Final Rule Sparks Controversy

The guidance follows CMS’s release in July of a comprehensive final rule (CMS 2334-F) covering exchange eligibility determinations. Among other things, the rule said exchanges would not need to verify household income in every case where an applicant’s self-reported income had dropped by more than 10 percent below the most recent data available from the Internal Revenue Service (130 HCDR, 7/8/13).

In those circumstances, CMS said it would allow exchanges to require follow-up verification from a “statistically significant sample” of applicants who were unable to provide the initial verification information.

The July announcement triggered concerns that CMS was opening the door to fraud by allowing applicants for federal subsidies — also known as “premium tax credits” — to “self attest” as to their income eligibility.

At an Aug. 1 hearing of the House Ways and Means Committee, Rep. Dave Camp (R-Mich.), the committee’s chairman, questioned whether IRS could effectively monitor premium tax credit payouts under the self-attestation and sampling procedures established by CMS in the final rule (149 HCDR, 8/2/13).

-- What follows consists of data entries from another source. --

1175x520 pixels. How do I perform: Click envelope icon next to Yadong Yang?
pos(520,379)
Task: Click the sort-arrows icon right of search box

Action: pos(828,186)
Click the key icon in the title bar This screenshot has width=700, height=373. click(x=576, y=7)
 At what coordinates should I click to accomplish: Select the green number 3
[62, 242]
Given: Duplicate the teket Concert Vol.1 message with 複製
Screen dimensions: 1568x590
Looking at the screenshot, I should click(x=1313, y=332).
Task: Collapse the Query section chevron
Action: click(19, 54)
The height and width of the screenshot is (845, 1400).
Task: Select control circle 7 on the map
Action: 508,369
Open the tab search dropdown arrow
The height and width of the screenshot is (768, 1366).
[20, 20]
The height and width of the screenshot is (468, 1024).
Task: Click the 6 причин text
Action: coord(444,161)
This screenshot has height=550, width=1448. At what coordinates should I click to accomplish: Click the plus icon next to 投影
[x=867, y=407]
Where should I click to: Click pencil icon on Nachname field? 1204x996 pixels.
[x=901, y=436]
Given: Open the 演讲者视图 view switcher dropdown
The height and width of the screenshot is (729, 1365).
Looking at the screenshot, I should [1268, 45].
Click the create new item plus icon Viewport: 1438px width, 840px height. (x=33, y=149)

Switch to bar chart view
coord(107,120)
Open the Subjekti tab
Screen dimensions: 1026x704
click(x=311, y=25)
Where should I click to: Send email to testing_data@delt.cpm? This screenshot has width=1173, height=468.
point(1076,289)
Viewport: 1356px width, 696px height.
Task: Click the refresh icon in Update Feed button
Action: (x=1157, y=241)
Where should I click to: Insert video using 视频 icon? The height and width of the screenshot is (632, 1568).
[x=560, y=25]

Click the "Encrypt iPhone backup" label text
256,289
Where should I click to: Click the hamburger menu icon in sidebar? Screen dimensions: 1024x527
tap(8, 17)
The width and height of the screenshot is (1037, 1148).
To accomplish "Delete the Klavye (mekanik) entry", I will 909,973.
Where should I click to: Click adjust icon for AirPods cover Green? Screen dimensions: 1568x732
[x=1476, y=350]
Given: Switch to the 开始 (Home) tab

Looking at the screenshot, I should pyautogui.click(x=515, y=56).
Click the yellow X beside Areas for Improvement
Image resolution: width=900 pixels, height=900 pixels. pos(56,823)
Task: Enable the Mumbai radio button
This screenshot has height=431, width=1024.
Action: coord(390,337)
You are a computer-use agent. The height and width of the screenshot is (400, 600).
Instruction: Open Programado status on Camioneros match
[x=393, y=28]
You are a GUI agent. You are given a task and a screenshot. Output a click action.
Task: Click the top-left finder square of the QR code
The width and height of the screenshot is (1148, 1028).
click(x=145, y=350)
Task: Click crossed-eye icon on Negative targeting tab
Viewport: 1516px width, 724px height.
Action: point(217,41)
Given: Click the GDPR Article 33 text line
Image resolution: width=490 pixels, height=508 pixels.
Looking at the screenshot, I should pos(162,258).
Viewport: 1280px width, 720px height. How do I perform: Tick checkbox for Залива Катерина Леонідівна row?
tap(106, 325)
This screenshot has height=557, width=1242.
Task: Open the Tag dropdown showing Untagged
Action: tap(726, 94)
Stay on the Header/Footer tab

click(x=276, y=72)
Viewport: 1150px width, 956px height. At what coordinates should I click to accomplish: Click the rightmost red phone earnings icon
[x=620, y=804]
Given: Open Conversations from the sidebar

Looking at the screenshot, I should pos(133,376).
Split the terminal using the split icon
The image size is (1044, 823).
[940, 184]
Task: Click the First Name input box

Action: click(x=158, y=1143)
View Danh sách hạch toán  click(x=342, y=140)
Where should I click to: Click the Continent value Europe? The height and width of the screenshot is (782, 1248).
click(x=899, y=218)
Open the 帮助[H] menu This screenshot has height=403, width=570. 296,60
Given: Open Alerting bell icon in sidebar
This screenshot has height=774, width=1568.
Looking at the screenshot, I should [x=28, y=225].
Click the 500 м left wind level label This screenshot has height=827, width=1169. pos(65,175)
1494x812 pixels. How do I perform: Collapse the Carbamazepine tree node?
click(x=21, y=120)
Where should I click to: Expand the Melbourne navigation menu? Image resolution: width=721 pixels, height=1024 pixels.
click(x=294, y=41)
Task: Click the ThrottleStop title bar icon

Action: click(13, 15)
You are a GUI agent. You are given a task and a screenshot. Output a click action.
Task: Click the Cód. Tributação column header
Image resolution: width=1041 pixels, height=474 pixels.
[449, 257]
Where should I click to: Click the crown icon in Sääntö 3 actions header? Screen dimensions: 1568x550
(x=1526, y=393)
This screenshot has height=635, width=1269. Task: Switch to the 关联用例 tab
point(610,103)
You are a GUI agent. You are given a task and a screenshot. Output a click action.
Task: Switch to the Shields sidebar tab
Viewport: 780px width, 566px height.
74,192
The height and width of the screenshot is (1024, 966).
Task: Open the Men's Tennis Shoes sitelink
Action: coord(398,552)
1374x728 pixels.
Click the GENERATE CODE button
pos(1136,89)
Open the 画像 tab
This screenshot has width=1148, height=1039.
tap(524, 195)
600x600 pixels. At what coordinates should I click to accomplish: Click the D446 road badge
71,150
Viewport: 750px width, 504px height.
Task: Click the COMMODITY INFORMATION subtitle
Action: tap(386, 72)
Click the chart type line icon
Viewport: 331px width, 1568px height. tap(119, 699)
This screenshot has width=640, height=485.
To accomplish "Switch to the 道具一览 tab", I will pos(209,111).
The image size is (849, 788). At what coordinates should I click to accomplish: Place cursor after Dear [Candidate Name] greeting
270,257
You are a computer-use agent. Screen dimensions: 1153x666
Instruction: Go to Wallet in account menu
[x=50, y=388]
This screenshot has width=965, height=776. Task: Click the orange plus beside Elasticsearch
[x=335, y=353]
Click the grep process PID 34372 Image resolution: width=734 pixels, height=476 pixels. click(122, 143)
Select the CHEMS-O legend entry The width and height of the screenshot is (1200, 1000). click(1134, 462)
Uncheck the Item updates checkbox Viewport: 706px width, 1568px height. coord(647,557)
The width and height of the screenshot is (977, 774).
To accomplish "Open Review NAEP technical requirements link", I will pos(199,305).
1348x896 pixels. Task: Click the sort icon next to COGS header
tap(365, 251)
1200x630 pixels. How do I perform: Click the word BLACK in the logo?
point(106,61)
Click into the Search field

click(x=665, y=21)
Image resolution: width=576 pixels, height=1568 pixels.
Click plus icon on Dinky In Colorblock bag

No Exceptions on Federal Exchange

In the Aug. 5 guidance, CMS clarified that exceptions to the full income verification requirements would apply only to exchanges operated in the 16 states and District of Columbia that have opted to build and operate their own exchanges.

In the 34 states not building their own exchanges — where the so-called federally facilitated exchange will operate — CMS said it will require full income verification in all instances. “Since publication of the final rule, we have ascertained that there are sufficient resources to ask every individual in this circumstance for such documentation with no exceptions,” the CMS guidance said.

Verification Process Explained

In explaining how income verification would be handled on the exchanges, the CMS guidance said information provided by an applicant would first be checked against information from the IRS and Social Security Administration.

If IRS and SSA are unable to verify the income data provided, then the information will be compared with wage information from employers provided to the exchanges by Equifax, a credit-reporting and income database firm.

If Equifax is not able to substantiate the applicant’s income information, the exchange must request an explanation or additional documentation, according to the guidance.

After requesting the additional documentation, if the applicant meets all other eligibility requirements for premium tax credits, the exchange will provide premium tax credits or other cost-sharing reductions for 90 days.

If the applicant fails to provide the additional documentation within the specified time frame, the exchange will determine eligibility based on the most recent IRS and SSA data available. If the data are unavailable, then the exchange will discontinue any advance payments of the premium tax credits, the guidance said.

Limited Exception to Requirements

CMS said “for 2014 only,” it will permit state-based exchanges (not the federally facilitated exchange) to bypass the full income verification requirements when all the following factors exist:

  • the exchange has income information from the IRS;
  • the applicant reports projected annual household income more than 10 percent below the most recent data available from IRS and SSA;
  • Equifax data from an employer is unavailable; and
  • the applicant does not provide a reasonable explanation for the inconsistency between what he or she reported and IRS and SSA data.

“In all other cases in which the data submitted by the individual cannot be verified using IRS and SSA data or Equifax data, and the individual does not provide a reasonable explanation for any discrepancy … the marketplace must request additional documentation,” the guidance said.

It emphasized that applicants must attest, under penalty of perjury, that they are not providing false or fraudulent information to the exchange. The guidance also noted that IRS will require repayment of tax credits if an applicant’s income for the year following receipt of the credit shows the applicant is not eligible.